On June 27th, several participants from Adams County ARES took part in the annual amateur radio Field Day at Veterans Park located in Brighton, Colorado. Once every year, amateur radio operators across the country establish temporary ham radio stations, usually in a public place such as a park, shopping center parking lot, etc., for several reasons. One of which is to practice setting up a temporary operating position, such as might be needed during a disaster scenario, usually using emergency power (such as batteries or generators). Another reason the “hams” do this would be to contact as many other “hams” as possible during the 24 period, earning points, which I guess also turns this activity into a contest. Another reason is to try to showcase amateur radio to the public, so they are aware of “ham” radio and it’s capabilities. This reason, as well, introduces new people to ham radio, and tries to generate interest in those that may have thought about becoming involved in amateur radio.
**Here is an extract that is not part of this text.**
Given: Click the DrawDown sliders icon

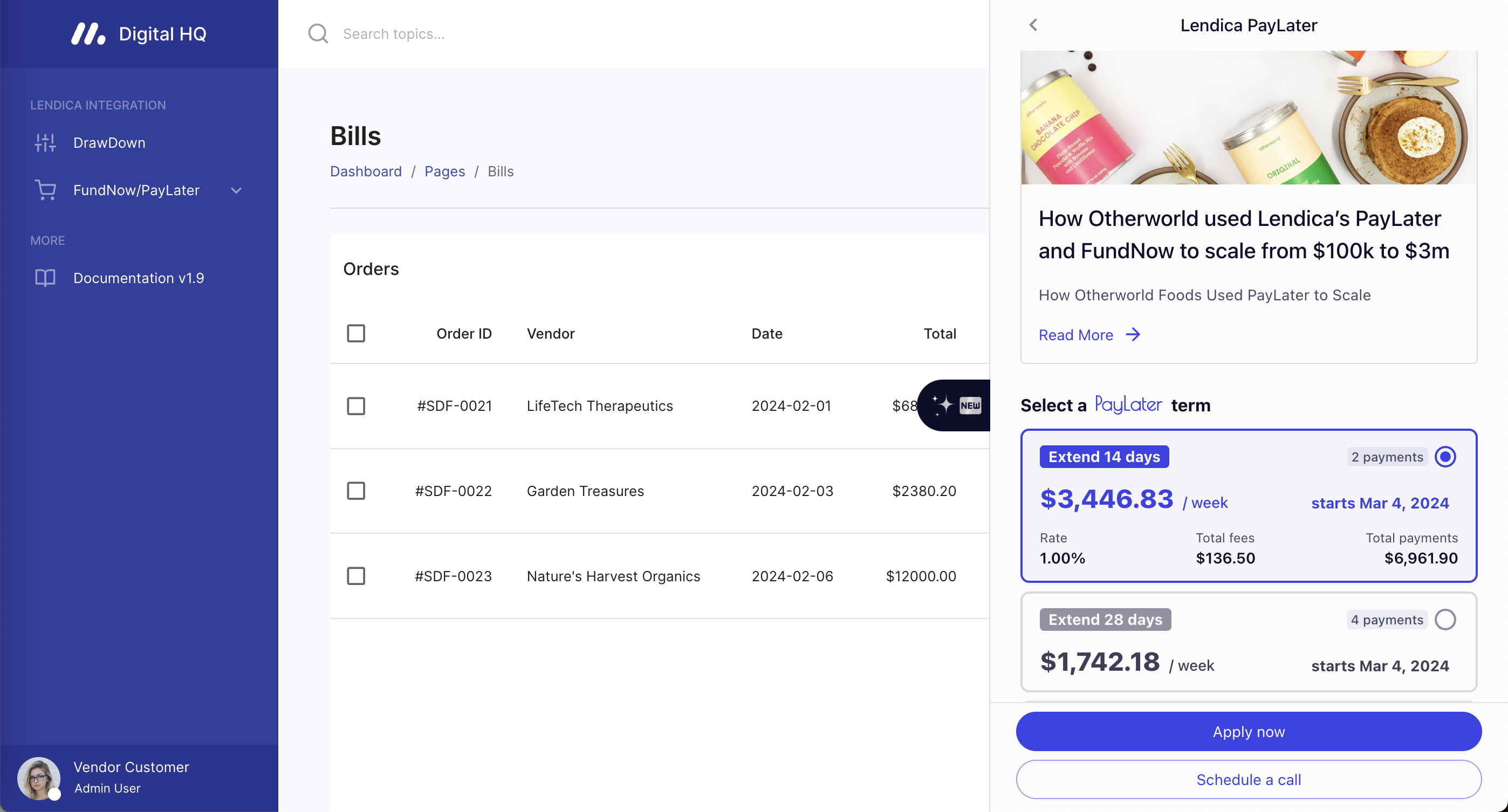Looking at the screenshot, I should [45, 143].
The group met at 10AM and began the setup. In the group were Norm, KB1SGJ, Eric, KD0QCJ, Derick, KC0LCD, John, KC0JPO, Jeff, KD0LDR, and Jim, KE0CKF. Jack, WM0G, the Colorado Section Manager, even managed to squeeze us into his already packed site visits. Even though we were only there for a few hours on Saturday, we had fun setting up the antennas, radios, and associated equipment, and then making contacts to prove to ourselves everything worked.
In short order, we had Norm’s G5RV HF antenna setup along with a dual band antenna for VHF/UHF. We also setup a Buddipole antenna that belonged to Eric.
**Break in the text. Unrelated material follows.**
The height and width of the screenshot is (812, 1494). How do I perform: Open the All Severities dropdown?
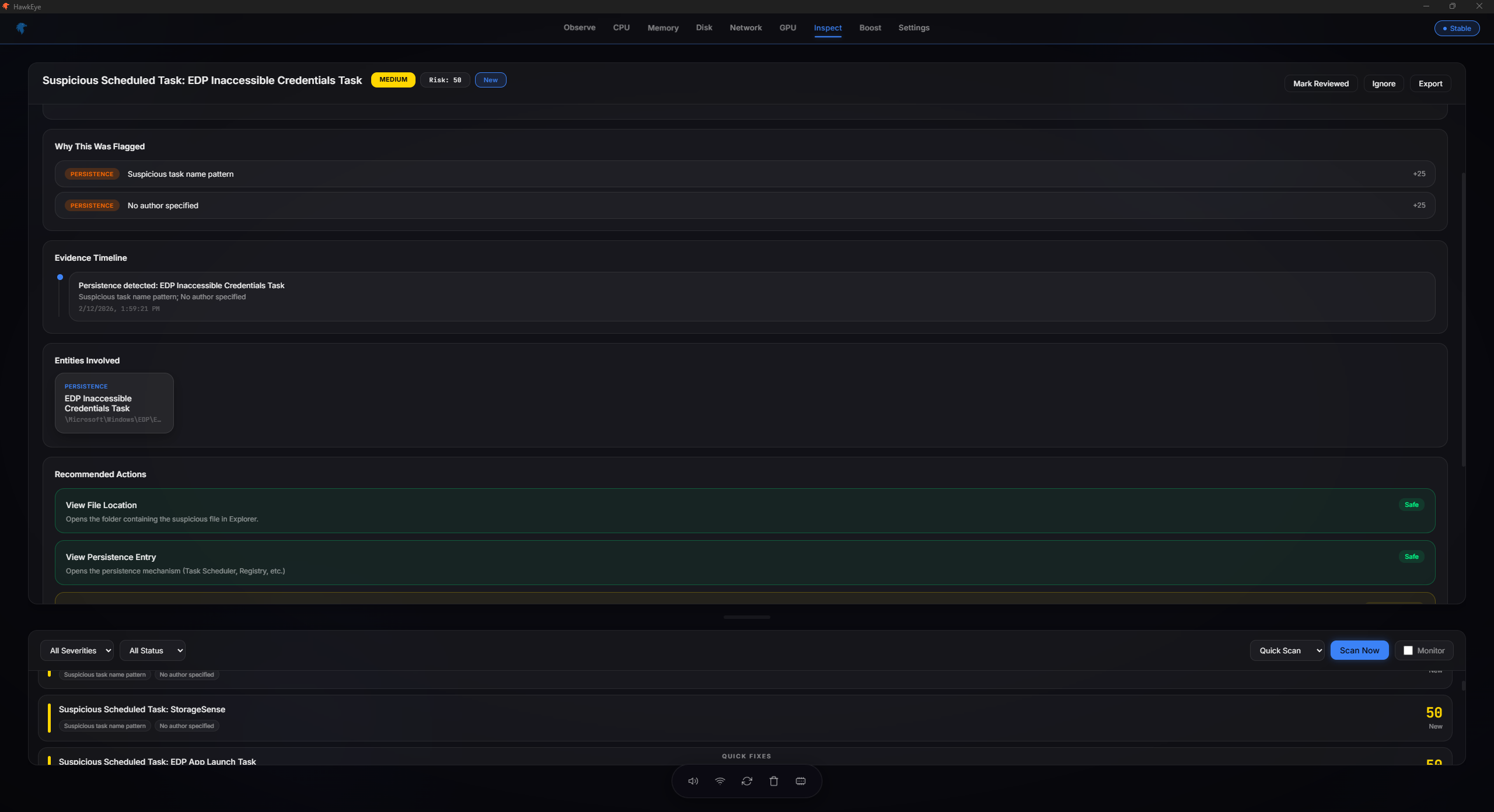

Than we begin setting up radios. Norm had brought his Yeasu FT-897D for HF, John had brought along his Kenwood TS2000 which was our VHF/UHF radio and Eric had brought along an Icom IC-718 HF radio. Once the antennas and radios were setup and operating, we then began trying to make contacts.
We made several contacts, and even passed an National Traffic System message to Jack Ciaccia, WM0G, inviting him to our Field Day site. He got the message and within an hour of getting the message, arrived, just in time for lunch, which was pizza, courtesy of Norm.
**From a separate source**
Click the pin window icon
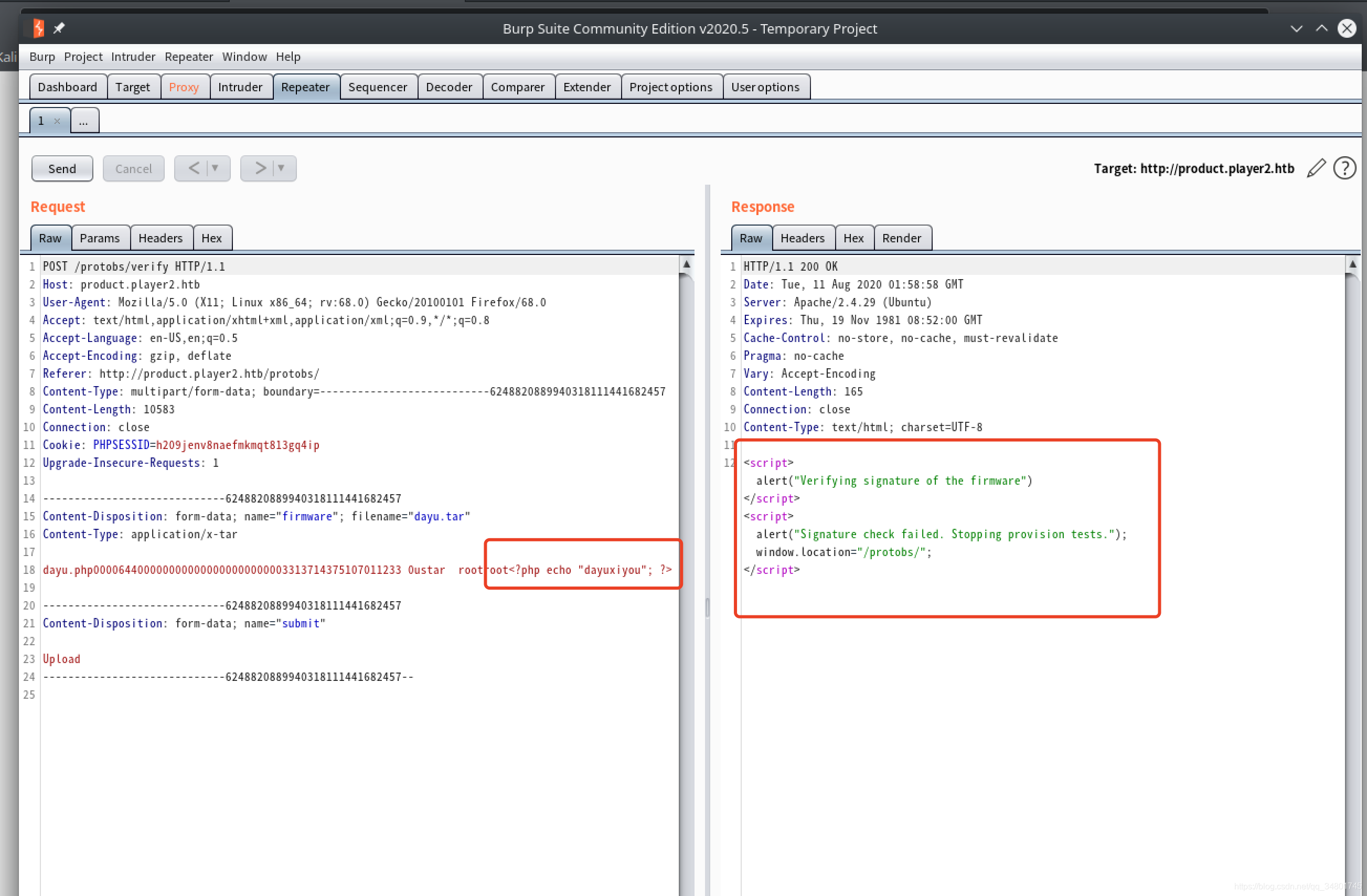Image resolution: width=1367 pixels, height=896 pixels. (x=59, y=28)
At about 1500 (3PM), we decided that we had proved that we, as an ARES group, could, if needed, set up and be operational on HF as well as VHF/UHF, providing effective communications in a field setting. We didn’t stay long, but proved that we could do it if needed. We began taking everything down, and packing up our gear, and a good time was had by all. Next year, maybe the full 24 hours?